I might read a bit more. But not much.
Take the US, for instance. Remember comedian Henny Youngman’s one-liner? Take my wife – please!
Take the US. Please! Because its infrastructure is crumbling. America is the poster boy for what happens when you under-save, under-invest, and let your infrastructure crumble. As a result, you become Third World.
The US invests only $440 billion a year in infrastructure, out of a near $20 trillion economy. That is only 2% of GDP! Now, 2% of GDP is not even enough to repair worn out roads, highways, bridges, schools and airports, let alone build new ones. Here is why.
America’s capital-output ratio is roughly three dollars of physical capital per dollar of GDP. So the value of US physical capital is about $60 trillion. Let’s say capital has a lifetime of, say, 20 years. Bridges live for 70 years, but computers live for only three or fewer. So every year on average 5% of the capital wears out. That means capital consumption, or what we call depreciation, is 5% of $60 trillion or $3 trillion annually. For decades, America has not saved and invested enough even to replace its worn out capital.
An example? Bridges and airports. According to ARTBA (American Road and Transportation Builders Association), bridges across the United States are deteriorating. More than 47,000 bridges in the United States are in crucial need of repair. It is estimated that it will take more than 80 years to fix all of them, at current rates of investment! Can you believe it? In one of the world’s richest nations, there are nearly 50,000 collapsing rust-eaten bridges.
Have you ever seen Beijing Capital International Airport? Compare it to New York’s aging LaGuardia, Newark International Airport or Los Angeles International Airport. And long before Beijing Capital Airport becomes overcrowded, the new Beijing Daxing International Airport will handle 72 million passengers a year by 2025 and 100 million by 2040. It will open in fewer than three months.
Spending on air travel has exploded. In the West, investment in airport infrastructure has stagnated. And we travelers suffer.
Who cares about America! What about Israel? How is Israel doing?
Not much better. Are you willing to ponder over a few numbers?
I knew that was coming. If the Romans, Hindus and Arabs hadn’t invented numbers, you economists would be sweeping streets.
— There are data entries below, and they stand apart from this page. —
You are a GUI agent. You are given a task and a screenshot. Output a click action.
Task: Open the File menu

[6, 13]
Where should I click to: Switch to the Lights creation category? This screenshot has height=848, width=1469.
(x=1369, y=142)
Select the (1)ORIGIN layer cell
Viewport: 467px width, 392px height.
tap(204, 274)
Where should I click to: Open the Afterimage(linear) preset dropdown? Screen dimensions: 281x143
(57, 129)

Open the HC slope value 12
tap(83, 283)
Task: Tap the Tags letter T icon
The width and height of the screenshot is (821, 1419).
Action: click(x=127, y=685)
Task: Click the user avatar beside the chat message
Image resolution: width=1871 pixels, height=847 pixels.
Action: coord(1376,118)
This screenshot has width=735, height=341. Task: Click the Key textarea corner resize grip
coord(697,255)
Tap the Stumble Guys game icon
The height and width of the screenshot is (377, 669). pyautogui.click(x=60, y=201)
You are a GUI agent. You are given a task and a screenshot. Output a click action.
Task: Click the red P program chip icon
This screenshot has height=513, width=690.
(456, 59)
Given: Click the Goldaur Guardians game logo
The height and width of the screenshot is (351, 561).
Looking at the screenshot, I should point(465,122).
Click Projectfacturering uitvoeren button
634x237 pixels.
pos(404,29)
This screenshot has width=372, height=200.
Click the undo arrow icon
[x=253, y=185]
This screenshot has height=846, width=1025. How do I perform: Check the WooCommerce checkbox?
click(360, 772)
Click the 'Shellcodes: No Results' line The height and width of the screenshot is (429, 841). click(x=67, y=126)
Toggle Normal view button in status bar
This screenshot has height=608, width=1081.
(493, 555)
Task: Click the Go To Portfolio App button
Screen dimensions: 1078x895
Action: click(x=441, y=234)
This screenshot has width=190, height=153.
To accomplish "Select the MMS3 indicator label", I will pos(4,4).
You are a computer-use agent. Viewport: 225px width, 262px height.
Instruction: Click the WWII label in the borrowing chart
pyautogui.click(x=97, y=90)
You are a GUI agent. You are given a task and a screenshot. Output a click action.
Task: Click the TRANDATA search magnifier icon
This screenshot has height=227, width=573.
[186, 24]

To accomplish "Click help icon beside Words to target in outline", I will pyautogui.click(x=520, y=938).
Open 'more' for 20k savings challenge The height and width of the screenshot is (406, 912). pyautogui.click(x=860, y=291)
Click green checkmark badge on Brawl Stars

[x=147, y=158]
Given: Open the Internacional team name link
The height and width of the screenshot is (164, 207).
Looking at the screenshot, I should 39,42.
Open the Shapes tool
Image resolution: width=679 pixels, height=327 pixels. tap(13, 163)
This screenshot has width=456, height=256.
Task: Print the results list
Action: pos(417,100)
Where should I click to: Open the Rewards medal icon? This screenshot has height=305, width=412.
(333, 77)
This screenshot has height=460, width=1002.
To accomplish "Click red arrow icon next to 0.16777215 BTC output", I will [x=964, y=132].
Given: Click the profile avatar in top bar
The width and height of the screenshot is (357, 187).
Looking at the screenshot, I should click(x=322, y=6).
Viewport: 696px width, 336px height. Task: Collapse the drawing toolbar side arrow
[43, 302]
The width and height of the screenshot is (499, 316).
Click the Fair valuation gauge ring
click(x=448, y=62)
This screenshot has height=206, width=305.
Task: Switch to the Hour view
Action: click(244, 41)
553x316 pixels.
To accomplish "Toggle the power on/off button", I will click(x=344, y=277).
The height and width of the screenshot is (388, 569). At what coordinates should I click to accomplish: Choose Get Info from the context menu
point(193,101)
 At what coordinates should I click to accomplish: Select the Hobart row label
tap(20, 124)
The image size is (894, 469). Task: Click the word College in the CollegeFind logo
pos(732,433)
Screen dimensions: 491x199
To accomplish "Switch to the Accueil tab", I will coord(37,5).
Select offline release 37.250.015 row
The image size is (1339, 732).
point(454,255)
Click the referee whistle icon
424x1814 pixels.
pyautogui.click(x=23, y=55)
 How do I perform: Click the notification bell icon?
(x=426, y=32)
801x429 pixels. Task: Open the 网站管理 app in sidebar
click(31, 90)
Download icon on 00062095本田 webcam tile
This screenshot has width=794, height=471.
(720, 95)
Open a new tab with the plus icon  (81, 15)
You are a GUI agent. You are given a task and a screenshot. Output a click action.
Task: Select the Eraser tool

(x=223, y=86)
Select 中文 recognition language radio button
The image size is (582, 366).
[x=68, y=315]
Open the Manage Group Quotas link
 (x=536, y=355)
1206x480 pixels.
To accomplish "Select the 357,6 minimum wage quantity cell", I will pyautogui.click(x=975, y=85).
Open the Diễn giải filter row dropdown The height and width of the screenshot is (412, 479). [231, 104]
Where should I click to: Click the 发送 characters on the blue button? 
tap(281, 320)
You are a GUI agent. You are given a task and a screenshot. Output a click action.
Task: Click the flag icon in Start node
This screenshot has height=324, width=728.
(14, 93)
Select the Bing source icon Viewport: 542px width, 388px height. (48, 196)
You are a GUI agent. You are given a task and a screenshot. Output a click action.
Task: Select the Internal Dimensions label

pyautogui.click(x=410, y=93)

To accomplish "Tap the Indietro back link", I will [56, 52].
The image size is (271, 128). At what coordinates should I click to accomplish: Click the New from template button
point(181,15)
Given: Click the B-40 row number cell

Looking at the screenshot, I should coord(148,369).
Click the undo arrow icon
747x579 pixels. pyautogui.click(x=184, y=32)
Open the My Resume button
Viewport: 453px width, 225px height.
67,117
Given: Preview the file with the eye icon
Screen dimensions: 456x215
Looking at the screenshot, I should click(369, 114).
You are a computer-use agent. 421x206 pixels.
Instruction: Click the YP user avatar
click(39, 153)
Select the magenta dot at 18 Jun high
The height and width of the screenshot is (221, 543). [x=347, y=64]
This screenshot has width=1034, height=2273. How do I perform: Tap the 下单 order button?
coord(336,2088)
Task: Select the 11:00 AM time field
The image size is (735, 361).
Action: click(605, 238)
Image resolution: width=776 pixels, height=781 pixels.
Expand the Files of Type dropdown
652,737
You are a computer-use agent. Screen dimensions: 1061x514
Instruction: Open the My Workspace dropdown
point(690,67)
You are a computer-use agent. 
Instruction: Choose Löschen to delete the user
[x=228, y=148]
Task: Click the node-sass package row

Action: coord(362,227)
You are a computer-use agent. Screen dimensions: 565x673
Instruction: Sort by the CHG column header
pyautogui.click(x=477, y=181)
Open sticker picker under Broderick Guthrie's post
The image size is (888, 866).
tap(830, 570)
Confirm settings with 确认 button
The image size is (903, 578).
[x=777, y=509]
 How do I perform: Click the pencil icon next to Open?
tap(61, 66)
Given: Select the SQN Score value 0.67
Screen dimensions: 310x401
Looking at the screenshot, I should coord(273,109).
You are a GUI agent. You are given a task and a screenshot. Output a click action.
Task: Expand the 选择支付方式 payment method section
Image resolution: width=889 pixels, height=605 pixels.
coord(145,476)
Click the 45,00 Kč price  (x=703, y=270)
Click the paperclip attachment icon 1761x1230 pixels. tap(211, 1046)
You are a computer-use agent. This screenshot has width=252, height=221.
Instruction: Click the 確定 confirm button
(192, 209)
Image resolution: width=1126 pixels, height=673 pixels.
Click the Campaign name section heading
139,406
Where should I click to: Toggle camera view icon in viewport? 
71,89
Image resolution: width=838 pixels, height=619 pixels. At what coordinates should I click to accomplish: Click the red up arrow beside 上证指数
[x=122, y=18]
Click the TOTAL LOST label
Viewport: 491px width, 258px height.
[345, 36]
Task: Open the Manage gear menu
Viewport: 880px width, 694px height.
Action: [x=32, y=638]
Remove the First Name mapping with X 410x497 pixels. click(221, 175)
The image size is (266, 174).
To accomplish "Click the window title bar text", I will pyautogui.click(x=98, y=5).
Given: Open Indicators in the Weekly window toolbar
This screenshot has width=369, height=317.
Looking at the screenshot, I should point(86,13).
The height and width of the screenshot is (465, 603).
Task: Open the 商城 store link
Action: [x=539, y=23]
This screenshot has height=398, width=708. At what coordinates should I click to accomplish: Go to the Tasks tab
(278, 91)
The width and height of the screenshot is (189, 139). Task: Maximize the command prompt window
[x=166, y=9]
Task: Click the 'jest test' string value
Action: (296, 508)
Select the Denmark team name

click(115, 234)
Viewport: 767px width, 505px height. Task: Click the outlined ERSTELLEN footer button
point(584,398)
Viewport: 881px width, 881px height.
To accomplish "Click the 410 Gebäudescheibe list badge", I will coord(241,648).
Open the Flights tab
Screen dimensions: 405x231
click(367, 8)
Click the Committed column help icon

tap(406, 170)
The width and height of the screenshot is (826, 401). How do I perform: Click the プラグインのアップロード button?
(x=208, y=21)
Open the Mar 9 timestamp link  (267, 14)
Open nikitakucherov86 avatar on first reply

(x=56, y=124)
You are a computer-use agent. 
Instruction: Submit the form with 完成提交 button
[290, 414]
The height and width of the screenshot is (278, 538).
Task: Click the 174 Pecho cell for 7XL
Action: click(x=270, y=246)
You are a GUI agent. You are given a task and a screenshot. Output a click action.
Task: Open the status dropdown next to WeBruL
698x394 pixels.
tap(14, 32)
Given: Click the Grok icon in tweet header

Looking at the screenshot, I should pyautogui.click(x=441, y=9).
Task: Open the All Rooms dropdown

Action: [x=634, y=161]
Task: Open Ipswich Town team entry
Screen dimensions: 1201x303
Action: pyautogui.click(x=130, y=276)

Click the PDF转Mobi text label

Let’s start with communications and the Internet. With today’s smartphones, everything depends on them. How does Israel, Start-Up Nation, hi-tech front-runner, rank globally in download speed?
The Times of Israel, an English-language online news site, noted last August that “Israel ranks 70th out of 200 nations surveyed, and is losing pace compared with other nations. The nation has an average download speed of 7.64 megabits per second, well below the global average of 9.10 Mbps, for the period studied. In the same period a year earlier, Israel ranked 60th out of the 189 nations surveyed, with an average download speed of 7.2 Mbps. Israel’s Internet speed is listed among the lowest for European states, just above Bosnia and Herzegovina, ranked 71st.”
The source of the data is highly respected: M-Lab, a partnership between Google, Princeton University and others.
According to the report, in Israel “it takes 1 hour, 29 minutes and 21 seconds to download a typical High Definition (HD) movie compared to 11 minutes and 18 seconds in Singapore.”
Why is the Internet so slow in Israel? Lack of investment in infrastructure. Bezeq and cable provider HOT pay out dividends to their shareholders instead of reinvesting them in Singapore-speed Internet.
Blame a lot of this on privatization – trusting capitalists with society’s crucial public infrastructure. Tycoons bought privatized government companies with borrowed money and plundered the companies’ profits to pay back the loans, instead of reinvesting those profits in modern technology.
Writing in the business daily TheMarker, Ido Baum and Attorney Ilan Verdnikov explain how Shaul Elovitch gained control of Bezeq in April 2010 by borrowing billions and then recouped the debt by paying himself billions in dividends. This so-called ‘leveraged buyout’ (leveraged means funded by debt) was challenged in court – and the courts inexplicably approved the plunder. Bezeq, as a company, was mortally wounded by Elovitch. Its share price has fallen from a peak of about 7 shekels in 2015 to today’s level of under three shekels. Don’t expect Bezeq to upgrade your Internet service any time soon.
Many countries now have fiber-optic cables connecting homes and businesses. Transmitting information with light through fiber-optics (invented in Israel, by the way, by a company called Fibronics) is far faster than with copper wire. But according to Stephen Levey, writing in the business daily Globes, “fiber penetration to the home in Israel remains in the very low single digits. The OECD estimated that in mid-2018, less than 2% of homes in Israel had access to fiber as part of their fixed broadband connection. This compares to an OECD average of around 25% with some far less economically developed countries such as Latvia and Lithuania already at 60% penetration or higher.”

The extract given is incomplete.